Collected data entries
== Segment start ==

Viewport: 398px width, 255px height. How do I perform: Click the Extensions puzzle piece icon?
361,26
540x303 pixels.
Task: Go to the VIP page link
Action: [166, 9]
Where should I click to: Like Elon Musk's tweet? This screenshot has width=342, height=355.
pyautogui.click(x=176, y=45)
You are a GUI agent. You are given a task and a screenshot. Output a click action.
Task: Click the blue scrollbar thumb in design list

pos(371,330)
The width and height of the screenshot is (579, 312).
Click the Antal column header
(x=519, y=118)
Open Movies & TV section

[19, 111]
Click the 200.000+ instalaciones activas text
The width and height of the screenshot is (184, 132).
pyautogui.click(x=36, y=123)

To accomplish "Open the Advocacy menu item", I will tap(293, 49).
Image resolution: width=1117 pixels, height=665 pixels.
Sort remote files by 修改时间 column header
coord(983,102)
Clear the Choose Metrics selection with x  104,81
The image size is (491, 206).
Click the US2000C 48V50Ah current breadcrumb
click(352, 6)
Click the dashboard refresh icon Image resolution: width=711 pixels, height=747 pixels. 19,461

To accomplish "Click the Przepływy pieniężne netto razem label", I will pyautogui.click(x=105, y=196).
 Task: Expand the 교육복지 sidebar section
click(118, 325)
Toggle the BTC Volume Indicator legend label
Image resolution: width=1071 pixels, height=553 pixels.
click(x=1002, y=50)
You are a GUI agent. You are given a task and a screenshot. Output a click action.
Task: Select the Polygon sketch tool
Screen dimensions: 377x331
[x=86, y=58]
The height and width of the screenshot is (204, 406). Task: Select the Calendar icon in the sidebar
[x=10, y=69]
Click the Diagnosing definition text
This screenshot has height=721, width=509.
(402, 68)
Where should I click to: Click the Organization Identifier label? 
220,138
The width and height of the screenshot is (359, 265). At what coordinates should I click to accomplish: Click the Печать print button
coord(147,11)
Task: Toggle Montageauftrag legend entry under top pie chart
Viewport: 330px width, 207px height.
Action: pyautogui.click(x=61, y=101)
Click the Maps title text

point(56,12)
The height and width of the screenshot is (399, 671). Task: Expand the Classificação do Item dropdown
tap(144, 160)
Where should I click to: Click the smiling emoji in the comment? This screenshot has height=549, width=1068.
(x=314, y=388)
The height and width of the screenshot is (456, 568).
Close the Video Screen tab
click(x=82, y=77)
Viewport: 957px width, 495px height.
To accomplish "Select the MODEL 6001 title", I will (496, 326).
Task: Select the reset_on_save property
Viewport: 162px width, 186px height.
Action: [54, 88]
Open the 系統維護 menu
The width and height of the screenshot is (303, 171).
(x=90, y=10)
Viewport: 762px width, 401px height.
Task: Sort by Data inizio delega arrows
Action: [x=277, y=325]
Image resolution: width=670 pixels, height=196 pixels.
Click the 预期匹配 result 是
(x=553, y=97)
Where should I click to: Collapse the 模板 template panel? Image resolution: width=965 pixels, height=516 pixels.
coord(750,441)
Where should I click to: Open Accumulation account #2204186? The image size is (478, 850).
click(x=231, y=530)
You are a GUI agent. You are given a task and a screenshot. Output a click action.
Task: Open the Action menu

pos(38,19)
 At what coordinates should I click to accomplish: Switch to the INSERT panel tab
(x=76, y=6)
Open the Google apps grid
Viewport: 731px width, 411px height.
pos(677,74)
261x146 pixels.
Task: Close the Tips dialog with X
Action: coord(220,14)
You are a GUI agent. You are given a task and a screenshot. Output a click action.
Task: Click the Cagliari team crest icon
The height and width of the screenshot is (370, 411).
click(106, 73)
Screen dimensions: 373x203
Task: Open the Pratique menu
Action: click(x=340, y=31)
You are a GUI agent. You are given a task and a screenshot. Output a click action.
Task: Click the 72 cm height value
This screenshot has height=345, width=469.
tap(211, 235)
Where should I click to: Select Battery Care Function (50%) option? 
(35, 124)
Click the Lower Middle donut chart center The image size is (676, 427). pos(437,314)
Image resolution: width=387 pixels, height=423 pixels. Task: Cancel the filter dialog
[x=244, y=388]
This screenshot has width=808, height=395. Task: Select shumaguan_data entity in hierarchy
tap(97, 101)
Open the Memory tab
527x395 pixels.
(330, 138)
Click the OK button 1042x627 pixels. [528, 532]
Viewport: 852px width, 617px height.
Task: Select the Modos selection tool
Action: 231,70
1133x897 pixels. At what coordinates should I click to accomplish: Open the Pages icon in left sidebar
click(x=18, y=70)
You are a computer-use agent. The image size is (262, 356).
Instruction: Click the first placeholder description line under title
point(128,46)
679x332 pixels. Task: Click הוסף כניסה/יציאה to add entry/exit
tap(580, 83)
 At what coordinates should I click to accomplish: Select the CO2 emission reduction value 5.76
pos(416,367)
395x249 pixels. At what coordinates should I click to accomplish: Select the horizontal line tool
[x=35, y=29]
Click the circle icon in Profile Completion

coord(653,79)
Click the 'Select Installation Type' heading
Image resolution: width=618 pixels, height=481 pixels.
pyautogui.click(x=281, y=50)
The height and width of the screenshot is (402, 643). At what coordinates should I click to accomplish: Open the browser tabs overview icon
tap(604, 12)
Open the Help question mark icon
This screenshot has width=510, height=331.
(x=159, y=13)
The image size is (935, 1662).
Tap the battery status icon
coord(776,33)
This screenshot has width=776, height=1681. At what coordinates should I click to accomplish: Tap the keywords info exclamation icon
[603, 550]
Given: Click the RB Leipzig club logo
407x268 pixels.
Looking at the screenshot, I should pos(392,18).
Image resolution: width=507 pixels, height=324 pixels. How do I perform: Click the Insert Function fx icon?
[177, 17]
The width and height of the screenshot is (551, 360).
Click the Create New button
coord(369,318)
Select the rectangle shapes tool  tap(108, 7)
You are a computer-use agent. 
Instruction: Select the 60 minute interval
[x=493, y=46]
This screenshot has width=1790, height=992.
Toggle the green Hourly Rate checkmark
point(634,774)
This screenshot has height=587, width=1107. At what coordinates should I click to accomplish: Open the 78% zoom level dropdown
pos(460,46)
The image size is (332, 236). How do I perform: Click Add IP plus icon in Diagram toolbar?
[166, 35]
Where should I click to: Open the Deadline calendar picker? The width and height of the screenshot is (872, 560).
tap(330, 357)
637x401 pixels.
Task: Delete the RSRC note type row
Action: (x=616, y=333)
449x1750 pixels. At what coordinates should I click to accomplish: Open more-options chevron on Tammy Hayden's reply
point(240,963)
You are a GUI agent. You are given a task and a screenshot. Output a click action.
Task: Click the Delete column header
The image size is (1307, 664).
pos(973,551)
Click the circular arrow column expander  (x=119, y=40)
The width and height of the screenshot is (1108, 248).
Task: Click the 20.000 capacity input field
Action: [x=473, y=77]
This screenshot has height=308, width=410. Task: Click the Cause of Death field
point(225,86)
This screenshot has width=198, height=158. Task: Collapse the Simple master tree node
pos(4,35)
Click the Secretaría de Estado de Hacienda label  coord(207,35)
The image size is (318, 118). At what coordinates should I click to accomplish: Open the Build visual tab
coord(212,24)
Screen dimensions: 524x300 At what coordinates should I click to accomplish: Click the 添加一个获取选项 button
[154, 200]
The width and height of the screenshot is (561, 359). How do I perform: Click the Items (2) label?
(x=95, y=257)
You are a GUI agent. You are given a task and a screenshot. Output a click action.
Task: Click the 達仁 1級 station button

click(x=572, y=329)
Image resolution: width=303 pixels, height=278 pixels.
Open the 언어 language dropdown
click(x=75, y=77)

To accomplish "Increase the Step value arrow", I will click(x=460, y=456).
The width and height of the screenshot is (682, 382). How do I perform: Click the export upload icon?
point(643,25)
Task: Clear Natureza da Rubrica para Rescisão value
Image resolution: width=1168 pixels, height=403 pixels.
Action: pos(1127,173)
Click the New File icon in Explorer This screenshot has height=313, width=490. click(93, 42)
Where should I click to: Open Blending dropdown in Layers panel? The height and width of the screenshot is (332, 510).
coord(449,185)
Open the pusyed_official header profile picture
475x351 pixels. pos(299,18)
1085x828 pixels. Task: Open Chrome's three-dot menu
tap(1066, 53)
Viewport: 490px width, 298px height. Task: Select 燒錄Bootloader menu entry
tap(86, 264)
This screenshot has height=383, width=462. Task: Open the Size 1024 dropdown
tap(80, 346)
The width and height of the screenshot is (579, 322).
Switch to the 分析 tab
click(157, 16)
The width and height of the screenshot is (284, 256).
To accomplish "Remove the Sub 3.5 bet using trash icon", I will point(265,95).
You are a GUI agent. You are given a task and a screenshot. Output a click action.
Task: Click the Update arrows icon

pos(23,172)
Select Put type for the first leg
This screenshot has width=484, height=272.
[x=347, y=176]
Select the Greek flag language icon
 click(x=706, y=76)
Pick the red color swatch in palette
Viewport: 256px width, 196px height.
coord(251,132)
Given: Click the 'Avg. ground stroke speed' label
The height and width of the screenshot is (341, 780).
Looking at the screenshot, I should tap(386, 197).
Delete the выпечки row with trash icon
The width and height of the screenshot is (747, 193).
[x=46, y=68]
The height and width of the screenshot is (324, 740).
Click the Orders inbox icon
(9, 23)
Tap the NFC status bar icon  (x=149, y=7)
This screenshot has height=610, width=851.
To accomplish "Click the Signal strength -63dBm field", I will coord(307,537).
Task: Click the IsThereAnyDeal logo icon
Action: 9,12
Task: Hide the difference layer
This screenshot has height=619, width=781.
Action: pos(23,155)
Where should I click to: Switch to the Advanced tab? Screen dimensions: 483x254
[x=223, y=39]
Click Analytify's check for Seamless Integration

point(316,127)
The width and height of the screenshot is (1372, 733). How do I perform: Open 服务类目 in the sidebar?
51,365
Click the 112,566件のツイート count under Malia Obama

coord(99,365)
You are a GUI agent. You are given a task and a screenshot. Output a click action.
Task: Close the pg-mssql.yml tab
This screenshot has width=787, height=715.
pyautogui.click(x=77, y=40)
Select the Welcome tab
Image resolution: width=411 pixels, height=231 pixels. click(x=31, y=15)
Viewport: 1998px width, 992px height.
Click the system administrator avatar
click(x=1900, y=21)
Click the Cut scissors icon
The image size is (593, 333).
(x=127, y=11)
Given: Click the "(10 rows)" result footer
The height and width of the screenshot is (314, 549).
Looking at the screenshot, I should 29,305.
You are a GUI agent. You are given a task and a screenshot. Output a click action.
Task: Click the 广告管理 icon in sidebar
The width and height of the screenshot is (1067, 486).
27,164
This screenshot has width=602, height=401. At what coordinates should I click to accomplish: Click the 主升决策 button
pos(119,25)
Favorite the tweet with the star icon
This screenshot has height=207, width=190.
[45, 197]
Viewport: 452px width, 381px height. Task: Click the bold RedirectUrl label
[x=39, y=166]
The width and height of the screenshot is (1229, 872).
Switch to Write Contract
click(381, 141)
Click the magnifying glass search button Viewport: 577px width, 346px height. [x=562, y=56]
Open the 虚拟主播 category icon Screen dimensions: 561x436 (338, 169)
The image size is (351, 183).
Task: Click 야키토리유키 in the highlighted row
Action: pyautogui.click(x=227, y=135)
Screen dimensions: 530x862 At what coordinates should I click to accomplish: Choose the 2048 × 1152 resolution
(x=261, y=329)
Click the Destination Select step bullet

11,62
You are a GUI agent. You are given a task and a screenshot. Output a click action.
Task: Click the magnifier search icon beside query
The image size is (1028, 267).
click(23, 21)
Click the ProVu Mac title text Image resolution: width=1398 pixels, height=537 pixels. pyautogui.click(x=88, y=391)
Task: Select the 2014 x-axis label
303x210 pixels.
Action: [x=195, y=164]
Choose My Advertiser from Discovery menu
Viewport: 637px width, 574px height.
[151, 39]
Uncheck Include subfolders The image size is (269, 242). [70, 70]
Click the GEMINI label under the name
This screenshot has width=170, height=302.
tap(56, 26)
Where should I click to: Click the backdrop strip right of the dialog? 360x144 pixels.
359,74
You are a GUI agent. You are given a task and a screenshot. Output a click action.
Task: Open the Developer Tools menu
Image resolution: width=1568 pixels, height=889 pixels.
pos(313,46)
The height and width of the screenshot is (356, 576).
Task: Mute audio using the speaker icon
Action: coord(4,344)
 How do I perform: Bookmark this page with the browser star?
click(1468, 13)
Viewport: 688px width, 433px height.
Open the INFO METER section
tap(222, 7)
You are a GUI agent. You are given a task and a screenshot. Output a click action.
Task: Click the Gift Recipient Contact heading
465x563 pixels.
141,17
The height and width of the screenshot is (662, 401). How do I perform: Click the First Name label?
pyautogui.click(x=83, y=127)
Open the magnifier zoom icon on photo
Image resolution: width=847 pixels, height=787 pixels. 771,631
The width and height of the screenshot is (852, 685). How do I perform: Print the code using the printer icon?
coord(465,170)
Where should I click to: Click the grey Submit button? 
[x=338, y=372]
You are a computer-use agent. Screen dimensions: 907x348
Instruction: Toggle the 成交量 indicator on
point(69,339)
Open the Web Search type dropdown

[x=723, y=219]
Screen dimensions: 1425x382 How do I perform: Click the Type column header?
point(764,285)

== Segment end ==

#### [To do]
Give back, word for word, only the lines above from the line holding "Viewport: 957px width, 495px height." to the line holding "Open the Memory tab", both included.

#### [Expected output]
Viewport: 957px width, 495px height.
To accomplish "Select the MODEL 6001 title", I will (496, 326).
Task: Select the reset_on_save property
Viewport: 162px width, 186px height.
Action: [54, 88]
Open the 系統維護 menu
The width and height of the screenshot is (303, 171).
(x=90, y=10)
Viewport: 762px width, 401px height.
Task: Sort by Data inizio delega arrows
Action: [x=277, y=325]
Image resolution: width=670 pixels, height=196 pixels.
Click the 预期匹配 result 是
(x=553, y=97)
Where should I click to: Collapse the 模板 template panel? Image resolution: width=965 pixels, height=516 pixels.
coord(750,441)
Where should I click to: Open Accumulation account #2204186? The image size is (478, 850).
click(x=231, y=530)
You are a GUI agent. You are given a task and a screenshot. Output a click action.
Task: Open the Action menu

pos(38,19)
 At what coordinates should I click to accomplish: Switch to the INSERT panel tab
(x=76, y=6)
Open the Google apps grid
Viewport: 731px width, 411px height.
pos(677,74)
261x146 pixels.
Task: Close the Tips dialog with X
Action: coord(220,14)
You are a GUI agent. You are given a task and a screenshot. Output a click action.
Task: Click the Cagliari team crest icon
The height and width of the screenshot is (370, 411).
click(106, 73)
Screen dimensions: 373x203
Task: Open the Pratique menu
Action: click(x=340, y=31)
You are a GUI agent. You are given a task and a screenshot. Output a click action.
Task: Click the 72 cm height value
This screenshot has height=345, width=469.
tap(211, 235)
Where should I click to: Select Battery Care Function (50%) option? 
(35, 124)
Click the Lower Middle donut chart center The image size is (676, 427). pos(437,314)
Image resolution: width=387 pixels, height=423 pixels. Task: Cancel the filter dialog
[x=244, y=388]
This screenshot has width=808, height=395. Task: Select shumaguan_data entity in hierarchy
tap(97, 101)
Open the Memory tab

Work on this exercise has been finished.